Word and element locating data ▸

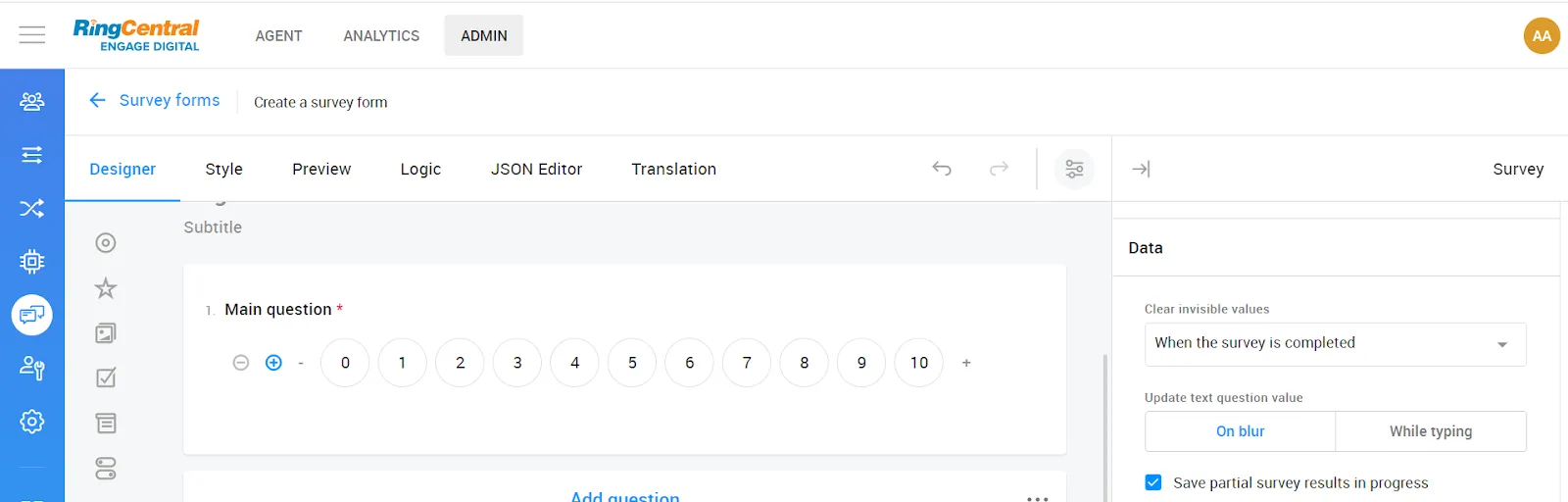
Task: Open the gear settings sidebar icon
Action: point(31,422)
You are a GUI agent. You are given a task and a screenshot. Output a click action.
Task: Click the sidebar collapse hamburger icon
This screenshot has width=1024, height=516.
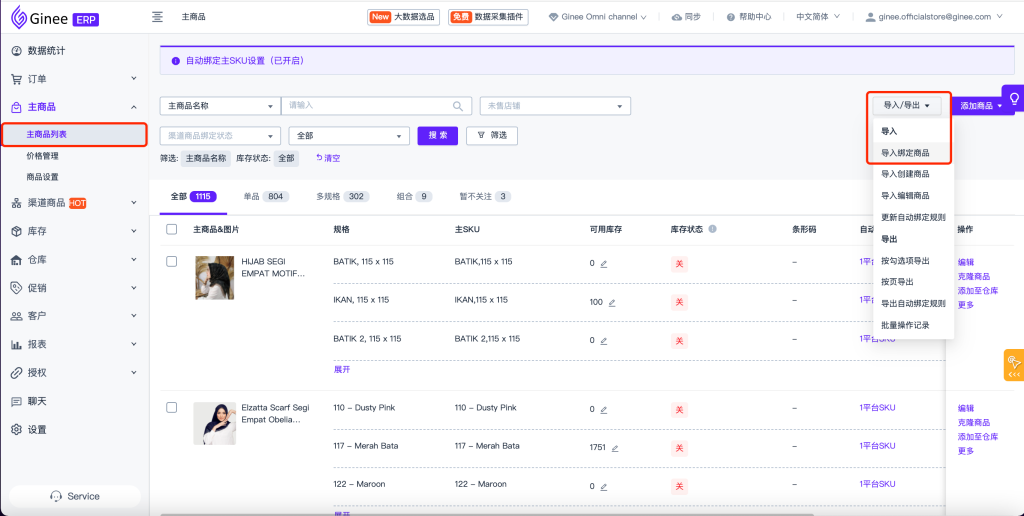click(157, 17)
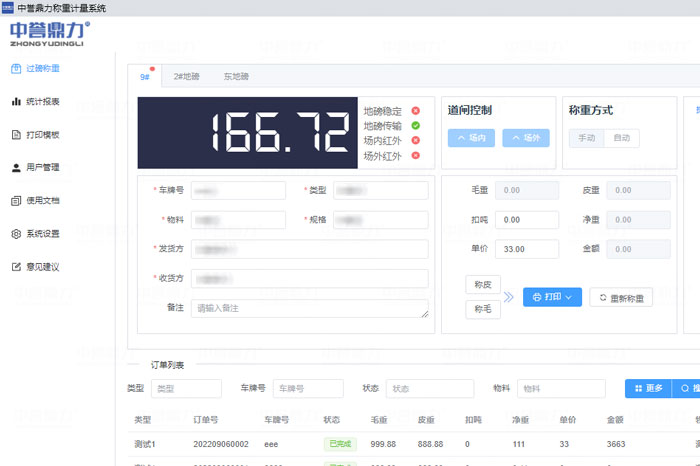
Task: Switch weighing mode to 手动
Action: click(x=585, y=138)
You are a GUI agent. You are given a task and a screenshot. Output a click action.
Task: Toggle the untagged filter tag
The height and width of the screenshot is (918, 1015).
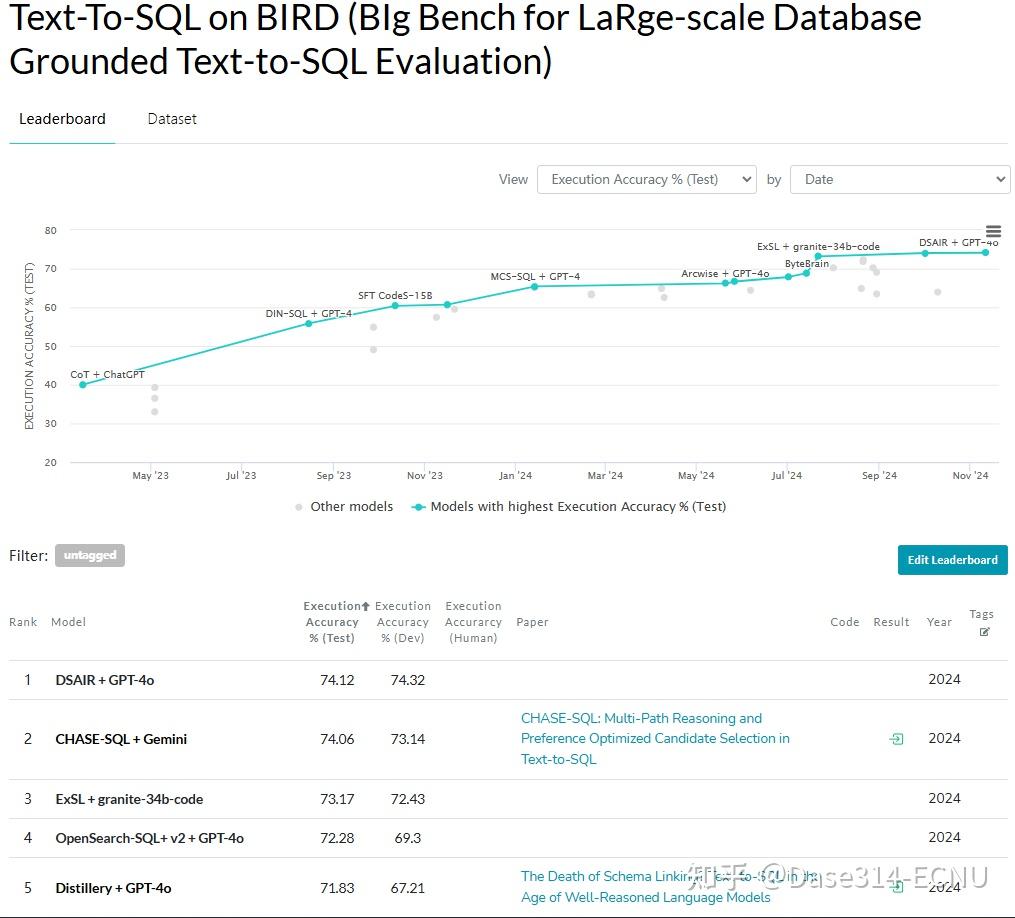[x=90, y=556]
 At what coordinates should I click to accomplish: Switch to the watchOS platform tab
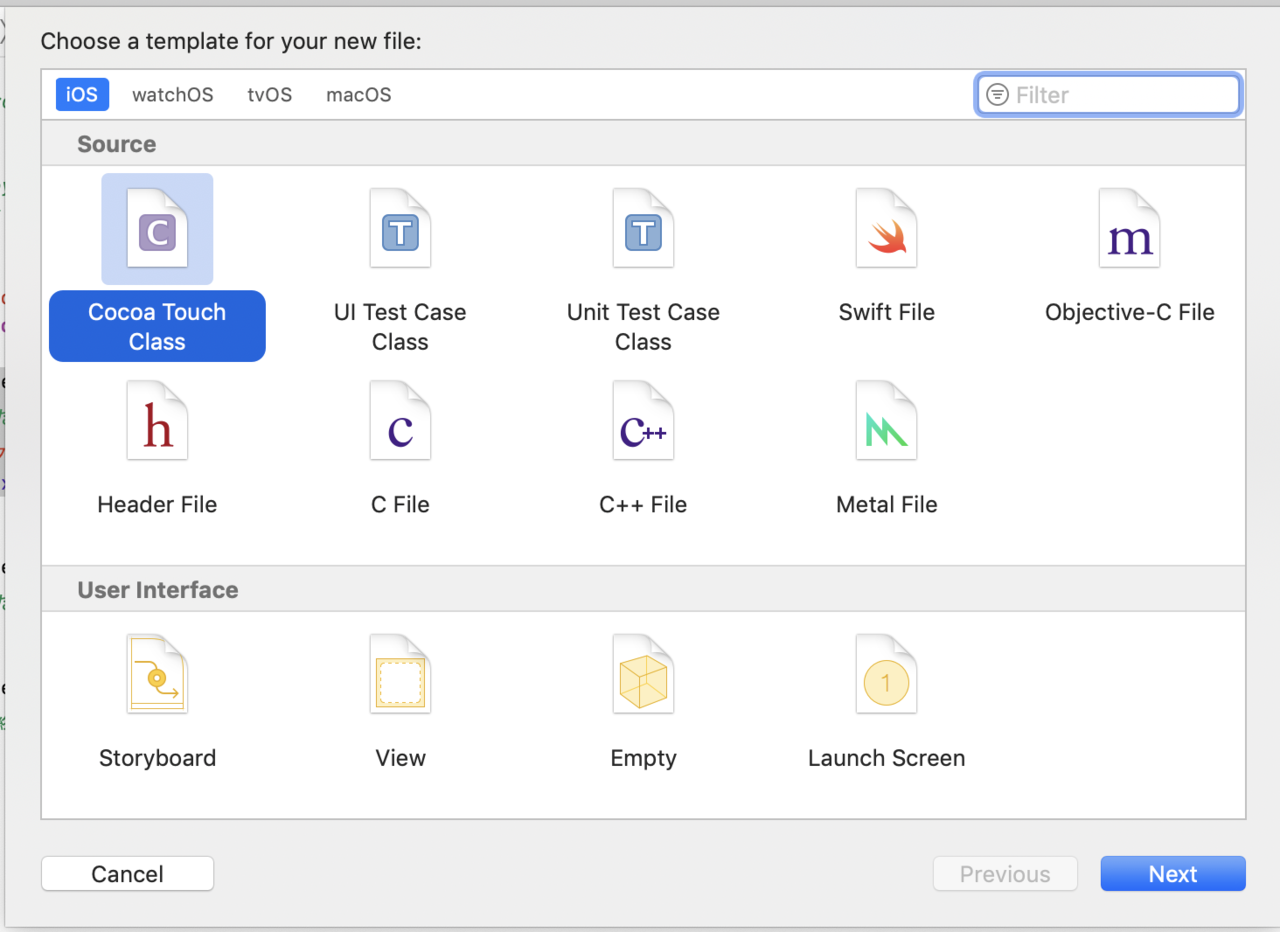172,95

Given instruction ▸ Reproduce all of the data above line for line without changing anything, but omit the pictures.

Full solution ▸
Task: Open the gear settings sidebar icon
Action: point(31,422)
You are a GUI agent. You are given a task and a screenshot. Output a click action.
Task: Click the sidebar collapse hamburger icon
This screenshot has width=1024, height=516.
click(157, 17)
Task: Switch weighing mode to 手动
Action: click(x=585, y=138)
You are a GUI agent. You are given a task and a screenshot. Output a click action.
Task: Toggle the untagged filter tag
The height and width of the screenshot is (918, 1015).
[x=90, y=556]
 At what coordinates should I click to accomplish: Switch to the watchOS platform tab
172,95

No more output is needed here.